TO DO: Please reproduce, word for word, everything in the records below from the line containing "The height and width of the screenshot is (1377, 2576)." down to the line containing "The height and width of the screenshot is (495, 1024).", with both of those lines included.

______________________________

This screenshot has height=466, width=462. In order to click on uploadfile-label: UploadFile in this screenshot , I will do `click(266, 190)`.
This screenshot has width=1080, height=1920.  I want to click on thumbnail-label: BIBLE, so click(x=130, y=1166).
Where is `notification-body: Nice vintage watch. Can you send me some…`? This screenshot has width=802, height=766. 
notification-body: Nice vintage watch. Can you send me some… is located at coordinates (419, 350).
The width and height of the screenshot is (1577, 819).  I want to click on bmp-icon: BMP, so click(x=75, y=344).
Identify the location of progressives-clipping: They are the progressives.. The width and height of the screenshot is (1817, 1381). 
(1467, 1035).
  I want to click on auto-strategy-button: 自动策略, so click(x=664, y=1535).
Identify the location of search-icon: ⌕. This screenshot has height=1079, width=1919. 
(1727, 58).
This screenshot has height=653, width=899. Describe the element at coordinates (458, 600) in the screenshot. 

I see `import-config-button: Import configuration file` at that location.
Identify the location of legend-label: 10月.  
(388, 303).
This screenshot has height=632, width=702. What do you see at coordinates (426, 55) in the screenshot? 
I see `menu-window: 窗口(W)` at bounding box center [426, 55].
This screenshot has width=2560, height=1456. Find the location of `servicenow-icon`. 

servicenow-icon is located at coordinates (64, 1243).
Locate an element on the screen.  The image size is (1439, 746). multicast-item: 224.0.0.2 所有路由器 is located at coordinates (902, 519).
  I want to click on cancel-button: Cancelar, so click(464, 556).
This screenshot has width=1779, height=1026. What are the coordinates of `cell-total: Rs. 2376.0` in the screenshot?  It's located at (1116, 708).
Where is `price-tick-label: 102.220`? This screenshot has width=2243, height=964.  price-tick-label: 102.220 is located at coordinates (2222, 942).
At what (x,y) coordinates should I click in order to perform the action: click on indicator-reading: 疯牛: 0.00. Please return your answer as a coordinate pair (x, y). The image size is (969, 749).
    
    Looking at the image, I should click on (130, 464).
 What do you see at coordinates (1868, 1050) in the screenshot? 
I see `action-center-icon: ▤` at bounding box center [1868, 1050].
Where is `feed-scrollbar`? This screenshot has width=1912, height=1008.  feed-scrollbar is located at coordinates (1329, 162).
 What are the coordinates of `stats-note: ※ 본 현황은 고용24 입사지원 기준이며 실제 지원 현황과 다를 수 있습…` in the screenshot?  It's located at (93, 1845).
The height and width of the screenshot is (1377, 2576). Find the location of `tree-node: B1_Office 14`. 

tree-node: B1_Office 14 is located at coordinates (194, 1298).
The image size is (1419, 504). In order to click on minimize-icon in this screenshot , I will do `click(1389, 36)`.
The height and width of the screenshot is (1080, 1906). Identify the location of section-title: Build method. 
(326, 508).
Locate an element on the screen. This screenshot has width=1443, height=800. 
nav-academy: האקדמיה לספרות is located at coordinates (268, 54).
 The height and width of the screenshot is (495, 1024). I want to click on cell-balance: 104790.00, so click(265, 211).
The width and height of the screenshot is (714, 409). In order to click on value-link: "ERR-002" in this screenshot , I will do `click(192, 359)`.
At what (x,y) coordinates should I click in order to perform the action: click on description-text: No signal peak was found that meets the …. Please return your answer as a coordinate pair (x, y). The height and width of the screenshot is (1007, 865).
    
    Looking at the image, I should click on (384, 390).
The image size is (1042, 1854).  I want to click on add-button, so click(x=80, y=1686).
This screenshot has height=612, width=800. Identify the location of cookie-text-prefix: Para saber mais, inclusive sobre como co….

______________________________

EXERCISE SOLUTION:
The height and width of the screenshot is (1377, 2576). Find the location of `tree-node: B1_Office 14`. 

tree-node: B1_Office 14 is located at coordinates (194, 1298).
The image size is (1419, 504). In order to click on minimize-icon in this screenshot , I will do `click(1389, 36)`.
The height and width of the screenshot is (1080, 1906). Identify the location of section-title: Build method. 
(326, 508).
Locate an element on the screen. This screenshot has width=1443, height=800. 
nav-academy: האקדמיה לספרות is located at coordinates (268, 54).
 The height and width of the screenshot is (495, 1024). I want to click on cell-balance: 104790.00, so click(265, 211).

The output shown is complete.